→ Instructions to follow:
Every line below should be given again without alteration.

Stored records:
____________

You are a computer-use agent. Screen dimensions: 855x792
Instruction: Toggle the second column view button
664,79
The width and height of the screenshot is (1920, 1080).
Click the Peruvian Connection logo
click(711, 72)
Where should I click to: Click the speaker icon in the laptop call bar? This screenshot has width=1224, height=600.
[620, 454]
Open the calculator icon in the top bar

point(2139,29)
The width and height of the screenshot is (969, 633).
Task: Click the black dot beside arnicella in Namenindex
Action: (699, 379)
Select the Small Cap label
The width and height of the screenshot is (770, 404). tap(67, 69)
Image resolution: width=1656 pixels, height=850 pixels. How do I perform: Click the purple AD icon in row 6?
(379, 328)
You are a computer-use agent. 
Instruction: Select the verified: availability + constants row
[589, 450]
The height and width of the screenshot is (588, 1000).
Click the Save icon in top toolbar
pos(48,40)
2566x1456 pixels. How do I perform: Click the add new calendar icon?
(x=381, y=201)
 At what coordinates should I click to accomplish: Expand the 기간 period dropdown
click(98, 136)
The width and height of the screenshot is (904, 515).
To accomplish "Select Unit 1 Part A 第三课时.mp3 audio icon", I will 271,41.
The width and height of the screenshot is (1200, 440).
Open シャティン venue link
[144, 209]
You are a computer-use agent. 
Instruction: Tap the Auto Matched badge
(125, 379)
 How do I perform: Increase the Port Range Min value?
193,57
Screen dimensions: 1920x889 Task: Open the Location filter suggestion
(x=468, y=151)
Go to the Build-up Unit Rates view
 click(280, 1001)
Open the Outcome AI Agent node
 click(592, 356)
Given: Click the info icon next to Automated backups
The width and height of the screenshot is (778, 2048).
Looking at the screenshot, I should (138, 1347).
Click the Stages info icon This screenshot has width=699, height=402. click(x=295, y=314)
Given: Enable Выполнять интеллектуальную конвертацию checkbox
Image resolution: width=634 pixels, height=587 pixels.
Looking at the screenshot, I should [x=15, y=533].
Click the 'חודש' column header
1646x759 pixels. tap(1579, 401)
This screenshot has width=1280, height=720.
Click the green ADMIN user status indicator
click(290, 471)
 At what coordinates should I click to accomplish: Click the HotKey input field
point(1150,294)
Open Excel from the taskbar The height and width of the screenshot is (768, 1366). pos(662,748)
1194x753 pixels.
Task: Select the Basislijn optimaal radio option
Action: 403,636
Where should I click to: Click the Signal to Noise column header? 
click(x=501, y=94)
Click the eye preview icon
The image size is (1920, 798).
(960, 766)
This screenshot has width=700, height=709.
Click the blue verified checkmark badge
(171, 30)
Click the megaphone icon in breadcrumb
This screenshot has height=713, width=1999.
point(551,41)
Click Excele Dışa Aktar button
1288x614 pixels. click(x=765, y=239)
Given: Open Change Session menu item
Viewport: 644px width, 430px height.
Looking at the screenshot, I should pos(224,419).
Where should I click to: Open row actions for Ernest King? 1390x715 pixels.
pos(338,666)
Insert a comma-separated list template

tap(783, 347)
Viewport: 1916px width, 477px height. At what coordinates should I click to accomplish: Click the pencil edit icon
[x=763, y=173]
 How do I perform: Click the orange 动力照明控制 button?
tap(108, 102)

____________

→ Answer to the exercise:
You are a computer-use agent. Screen dimensions: 855x792
Instruction: Toggle the second column view button
664,79
The width and height of the screenshot is (1920, 1080).
Click the Peruvian Connection logo
click(711, 72)
Where should I click to: Click the speaker icon in the laptop call bar? This screenshot has width=1224, height=600.
[620, 454]
Open the calculator icon in the top bar

point(2139,29)
The width and height of the screenshot is (969, 633).
Task: Click the black dot beside arnicella in Namenindex
Action: (699, 379)
Select the Small Cap label
The width and height of the screenshot is (770, 404). tap(67, 69)
Image resolution: width=1656 pixels, height=850 pixels. How do I perform: Click the purple AD icon in row 6?
(379, 328)
You are a computer-use agent. 
Instruction: Select the verified: availability + constants row
[589, 450]
The height and width of the screenshot is (588, 1000).
Click the Save icon in top toolbar
pos(48,40)
2566x1456 pixels. How do I perform: Click the add new calendar icon?
(x=381, y=201)
 At what coordinates should I click to accomplish: Expand the 기간 period dropdown
click(98, 136)
The width and height of the screenshot is (904, 515).
To accomplish "Select Unit 1 Part A 第三课时.mp3 audio icon", I will 271,41.
The width and height of the screenshot is (1200, 440).
Open シャティン venue link
[144, 209]
You are a computer-use agent. 
Instruction: Tap the Auto Matched badge
(125, 379)
 How do I perform: Increase the Port Range Min value?
193,57
Screen dimensions: 1920x889 Task: Open the Location filter suggestion
(x=468, y=151)
Go to the Build-up Unit Rates view
 click(280, 1001)
Open the Outcome AI Agent node
 click(592, 356)
Given: Click the info icon next to Automated backups
The width and height of the screenshot is (778, 2048).
Looking at the screenshot, I should (138, 1347).
Click the Stages info icon This screenshot has width=699, height=402. click(x=295, y=314)
Given: Enable Выполнять интеллектуальную конвертацию checkbox
Image resolution: width=634 pixels, height=587 pixels.
Looking at the screenshot, I should [x=15, y=533].
Click the 'חודש' column header
1646x759 pixels. tap(1579, 401)
This screenshot has width=1280, height=720.
Click the green ADMIN user status indicator
click(290, 471)
 At what coordinates should I click to accomplish: Click the HotKey input field
point(1150,294)
Open Excel from the taskbar The height and width of the screenshot is (768, 1366). pos(662,748)
1194x753 pixels.
Task: Select the Basislijn optimaal radio option
Action: 403,636
Where should I click to: Click the Signal to Noise column header? 
click(x=501, y=94)
Click the eye preview icon
The image size is (1920, 798).
(960, 766)
This screenshot has width=700, height=709.
Click the blue verified checkmark badge
(171, 30)
Click the megaphone icon in breadcrumb
This screenshot has height=713, width=1999.
point(551,41)
Click Excele Dışa Aktar button
1288x614 pixels. click(x=765, y=239)
Given: Open Change Session menu item
Viewport: 644px width, 430px height.
Looking at the screenshot, I should pos(224,419).
Where should I click to: Open row actions for Ernest King? 1390x715 pixels.
pos(338,666)
Insert a comma-separated list template

tap(783, 347)
Viewport: 1916px width, 477px height. At what coordinates should I click to accomplish: Click the pencil edit icon
[x=763, y=173]
 How do I perform: Click the orange 动力照明控制 button?
tap(108, 102)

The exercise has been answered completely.